COSTA MESA — Costa Mesa High’s Green and White Game was supposed to be about a new football coach in charge. Instead, the buzz was mostly about running back Mario Smith.
Maybe he could be known as “Super Mario,” because the skills he showed Friday were like something out of a video game. With explosive speed and deft moves, he’s on pace to be the team’s featured back and the type of addition that can take the offense to another level.
Smith, who will be a senior in the fall, is a transfer from Silverado of Victorville. His younger brother, Justin, is also on the team and will be a junior. Justin is nursing an ankle injury and did not play.
They moved because their mother, Keisha Brown, relocated to work in Costa Mesa. It’s safe to say the Mustangs are grateful for that move.
Mario has been clocked at 4.42 seconds in the 40-yard dash, he said. He showed great speed throughout and impressed the parents and students on hand for the game that was a non-contact, seven-on-seven scrimmage in which players wore no football gear.
“I feel like we’re going to do great things this year,” Smith said. “We’re going to be unstoppable.”
Smith and his teammates are doing their best to transition, as their program is under the direction of Wally Grant, who took over after Jeremy Osso was fired June 1. The Mustangs say they want to move on.
Smith is looking forward to the season with great anticipation. He said he’s aware of the rivalry with Estancia and knows the Eagles have a standout running back returning in Robert Murtha, a junior-to-be who was named the Orange Coast League Offensive Player of the Year after he rushed for a school single-season record of 1,679 yards.
“I feel like I’m coming,” Smith said about Murtha. “I’m going to show him something.”
The Mustangs did their best to put on a good show during their scrimmage. They showed plenty of energy and they were physical. Fernando Caicedo, who will be a senior, left with a broken nose.
Grant’s background comes from defense, as he was the defensive coordinator for the Mustangs last season and worked with Myron Miller at Mesa (1992-94) and at Tustin (1995-2005). But much of Friday’s event was about offense, with quarterback Nathan Alvis leading the way.
Alvis is also excited about Smith, plus he has the benefit of working with three returning receivers in Jordan Walden, Trace Curet and Jake Comer. Few passes were dropped by the trio, as they displayed chemistry with Alvis.

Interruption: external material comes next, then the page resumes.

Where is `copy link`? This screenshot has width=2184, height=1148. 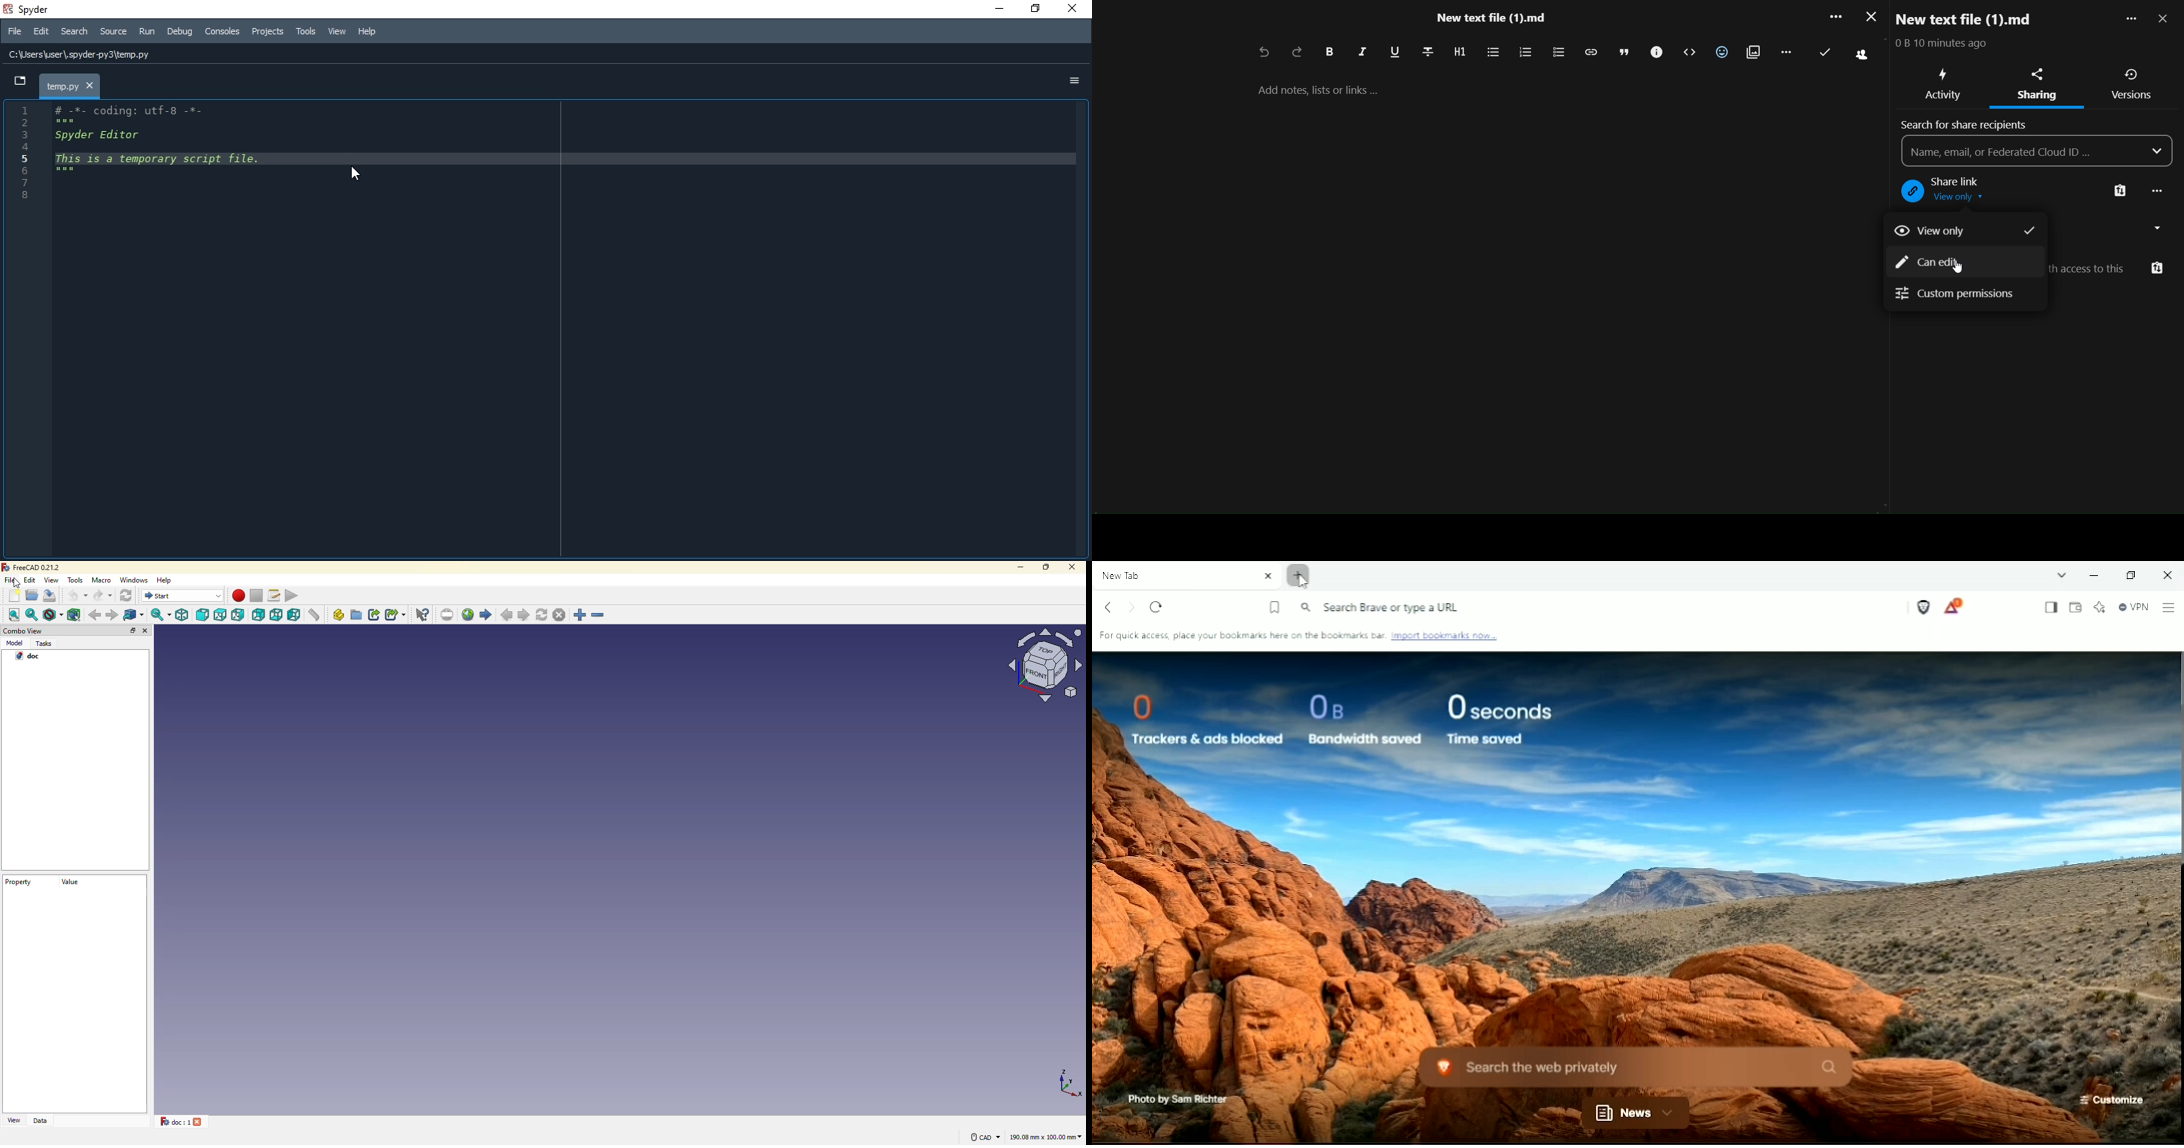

“He’s a great addition,” Alvis said of Smith. “We didn’t have much of a running game last year, but this year I feel we will have more.”
Alvis said he has noticed a change on the team because of the transition.
“It actually motivates us to work harder,” Alvis said. “I think we’re going to come out harder than we ever have. It’s something that happened and we have to work with it … We all love Osso. We miss him. It’s going to be a loss, but we just have to get through it. We can’t do anything about it now. It’s just us and Grant.”
Grant, a Costa Mesa alumnus, said his players had been working hard before the transition and continue to work hard. Grant said he is grateful the team’s assistant coaches stayed on after Osso was fired.
Osso was removed because the school wanted to go in a different direction, Costa Mesa Principal Phil D’Agostino said. D’Agostino also seeks an on-campus coach for the long term. Grant said he is working toward a teaching credential at National University and is on schedule to earn it within a year.
Grant’s title for now is the Mustangs’ interim coach.
“I don’t know all the dynamics involved,” Grant said of Osso’s firing. “All I know is that [D’Agositino] came up to me and asked if I wanted this opportunity and it would be mine for this upcoming year. And, depending on how this year went, it could be mine [for the long term].”
Grant left coaching at Tustin because he wanted to devote more time as a sales manager for a bat company, he said. But he missed coaching football and wanted back in. He returned to his roots, and was the defensive coordinator at Mesa last season.
“It’s never going to be a perfect transition, but this is about as smooth as it’s ever going to be,” Grant said, crediting his assistants and the players’ work ethic. “There’s nothing that Jeremy did right, wrong, or indifferent. It’s not about Jeremy. It has nothing to do with me. It has to do with the kids and they are just moving forward.”
Grant said he has installed a new offense. It will be balanced and sometimes feature one or two tight ends, he said. The blocking scheme used by Miller will also be used by the Mustangs, Grant said.
“It’s old-school blocking,” Grant said. “But it worked when we were here and it worked all those years in Tustin. Everyone and their mother knew where the ball was going, but it worked and I think we went to the playoffs 15 straight years.”
Grant said the new offense will showcase the talents of his players, including Smith.
“He’s a special kid,” said Grant, who coached star running backs DeShaun Foster and Anthony Wilkerson at Tustin. “He’s got legit speed. He’s an incredibly hard worker … He has intelligence, athletic ability and motivation. It’s a complete package … He’s going to get this touches and he’s going to make the best out of his touches.”
Smith looks forward to the opportunity.